I'm trying to follow the proof of this website http://mathonline.wikidot.com/lebesgue-s-theorem-for-the-differentiability-of-monotone-fun about the differentiability a.e. of increasing functions. Although, there's something I don't understand. It says:
"Now note that for each $k\in\{1,2,...,n\}$ we have that $E\cap[c_k,d_k]\subseteq\{x\in[c_k,d_k]:\overline{D}f(x)\geq|\alpha|\}$".

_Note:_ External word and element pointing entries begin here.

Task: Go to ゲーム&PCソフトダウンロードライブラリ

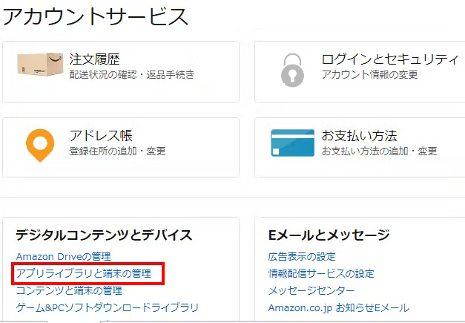Action: click(107, 307)
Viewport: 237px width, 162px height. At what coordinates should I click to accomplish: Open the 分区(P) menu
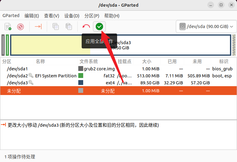pyautogui.click(x=92, y=16)
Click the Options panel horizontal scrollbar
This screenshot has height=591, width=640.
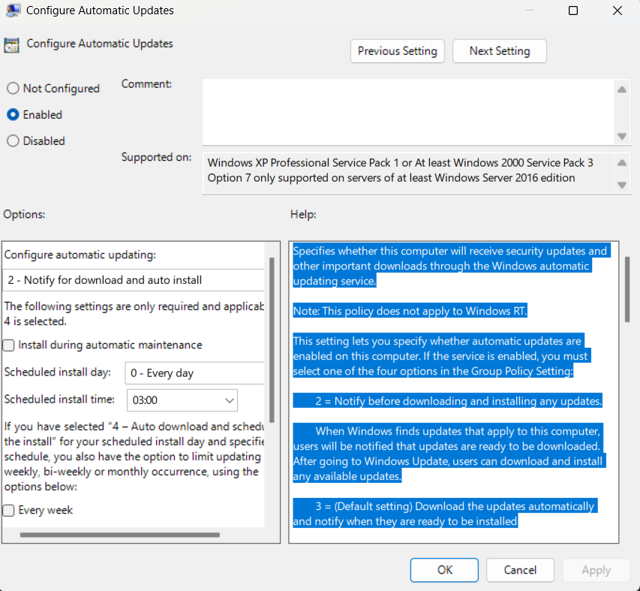pyautogui.click(x=120, y=535)
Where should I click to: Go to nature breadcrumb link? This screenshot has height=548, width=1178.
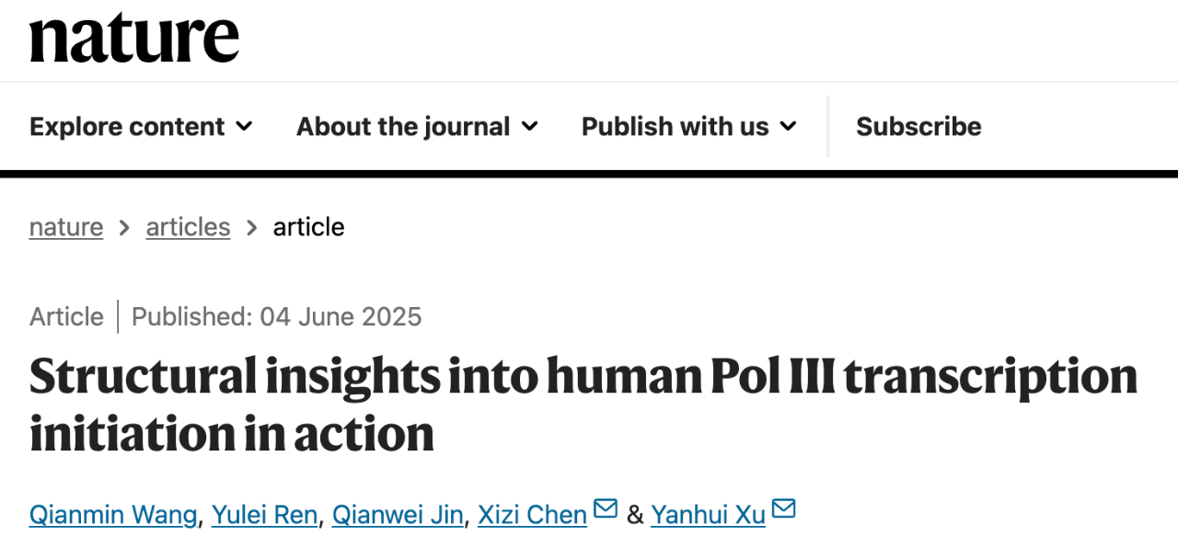click(x=66, y=227)
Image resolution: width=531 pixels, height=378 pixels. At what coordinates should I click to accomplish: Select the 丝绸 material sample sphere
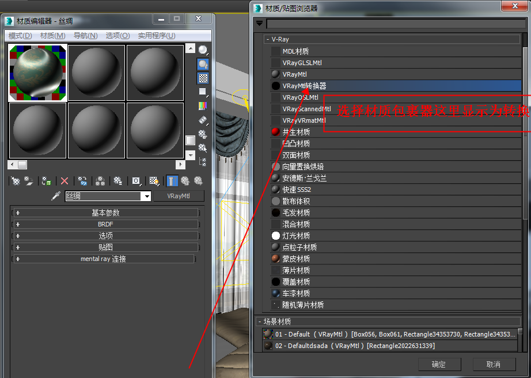point(37,73)
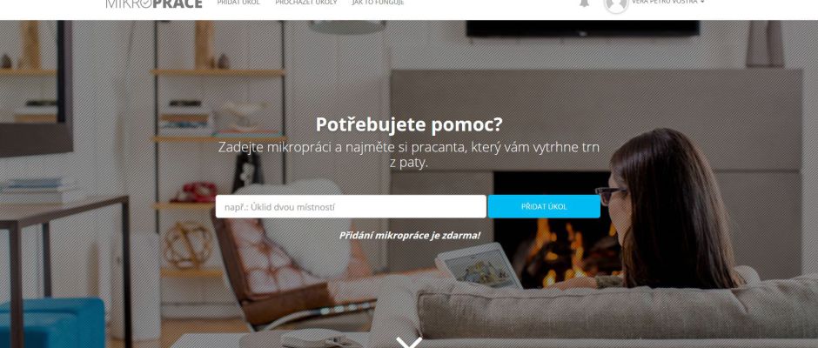Click the user avatar picture
Viewport: 818px width, 348px height.
click(615, 4)
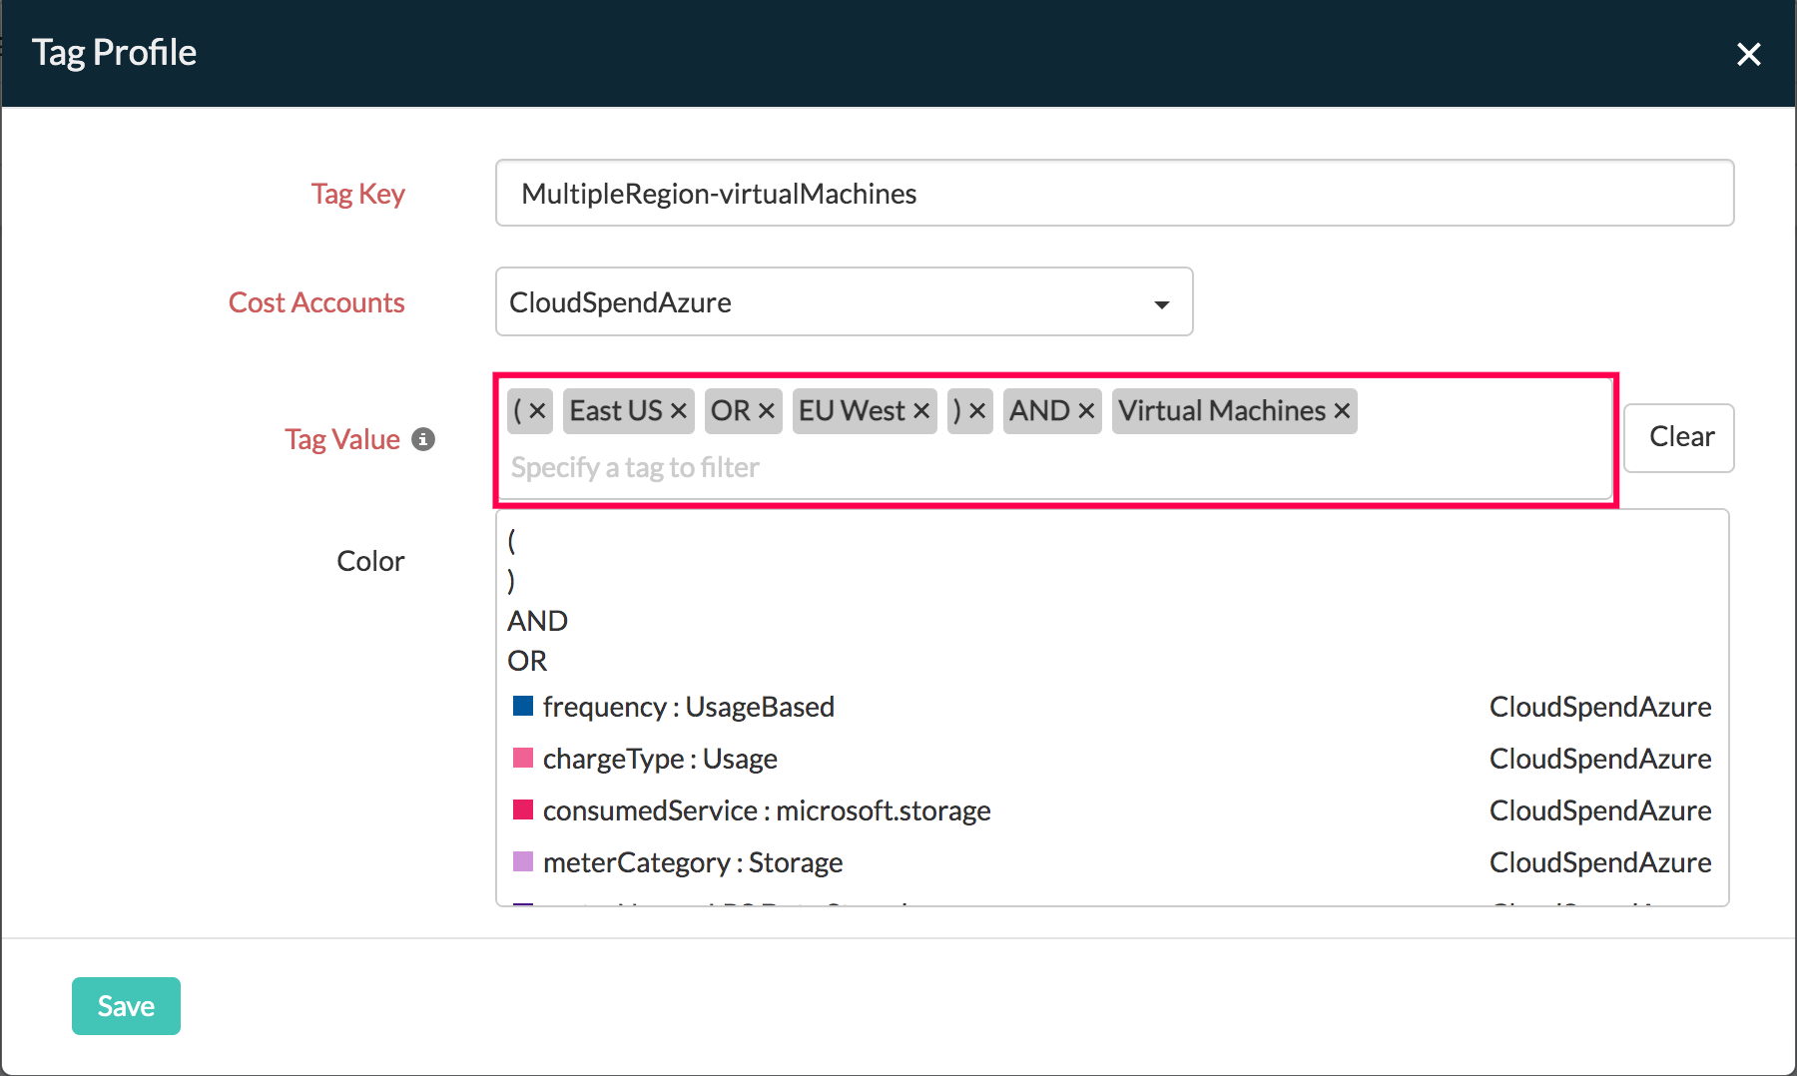Screen dimensions: 1797x1076
Task: Select the AND operator from suggestions
Action: (537, 621)
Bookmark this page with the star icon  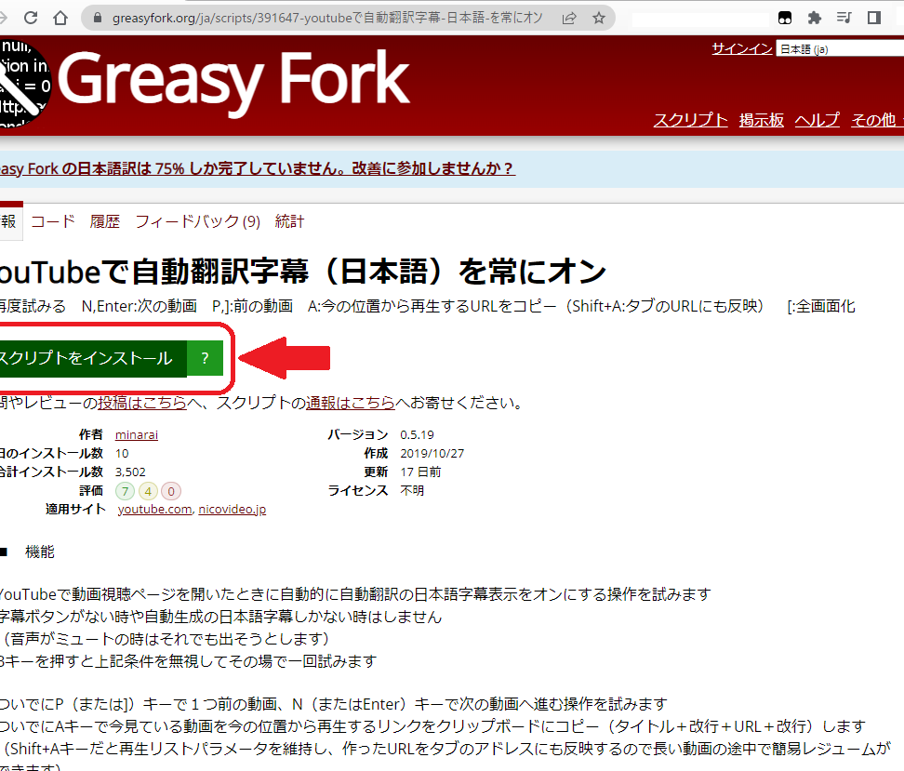click(599, 18)
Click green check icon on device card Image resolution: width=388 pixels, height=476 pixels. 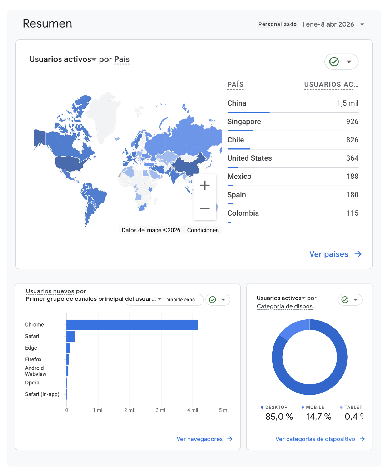(x=345, y=300)
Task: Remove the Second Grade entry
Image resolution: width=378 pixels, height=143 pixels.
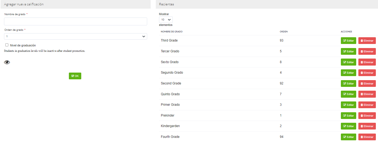Action: [x=367, y=84]
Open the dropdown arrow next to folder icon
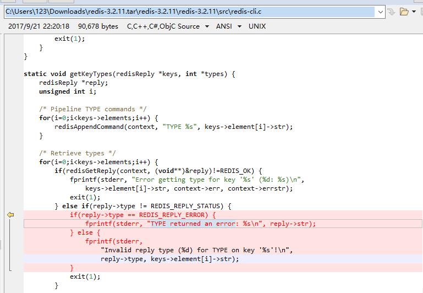This screenshot has height=293, width=423. 414,12
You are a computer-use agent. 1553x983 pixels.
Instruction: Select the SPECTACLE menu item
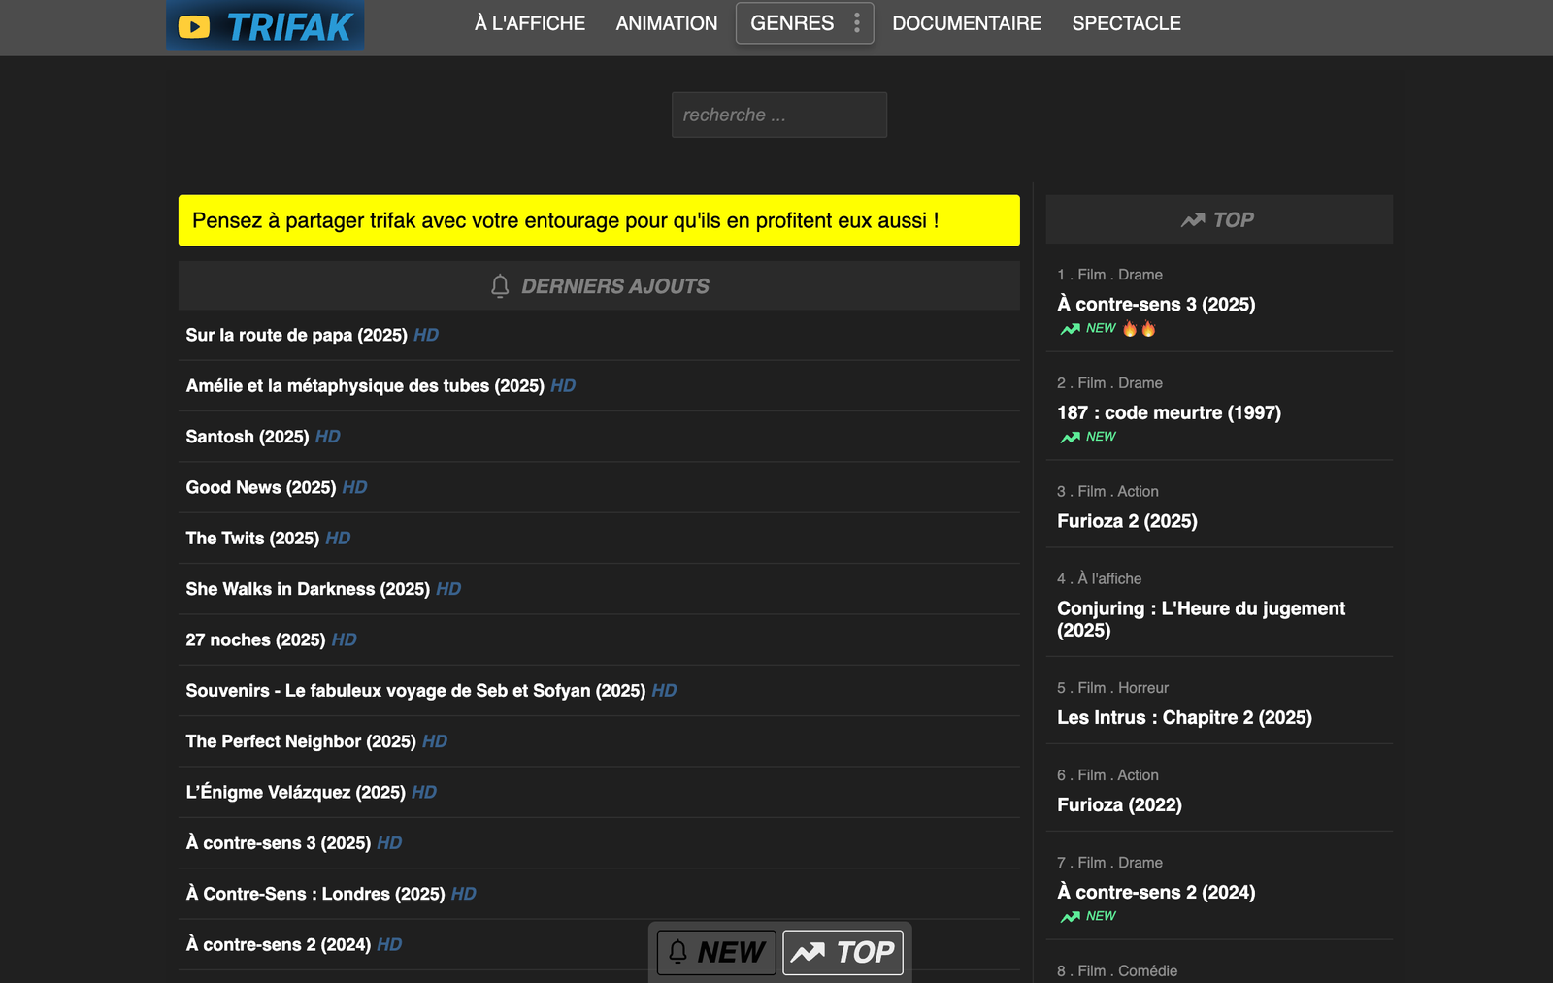1126,23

I don't know how to obtain that absolute value of $\alpha$. The only thing I know about that set is the following:
$$E\cap[c_k,d_k]=\{x\in[c_k,d_k]:\underline{D}f(x)<\beta<\alpha<\overline{D}f(x)<+\infty\}.$$
Thanks in advance.
Because $f$ is increasing, all difference quotients $$\dfrac{f(x+h) - f(x)}h \ge 0, h \ne 0$$ Thus $\underline Df(x) \ge 0$ for all $x$. The only way for $E \cap [c_k, d_k]$ to be non-empty is for $\alpha \ge 0$, so $|\alpha| = \alpha$ and since you already know that $\overline Df(x)>\alpha$, the inclusion follows.
And if $E \cap [c_k, d_k]$ is empty, then it is a subset of every set.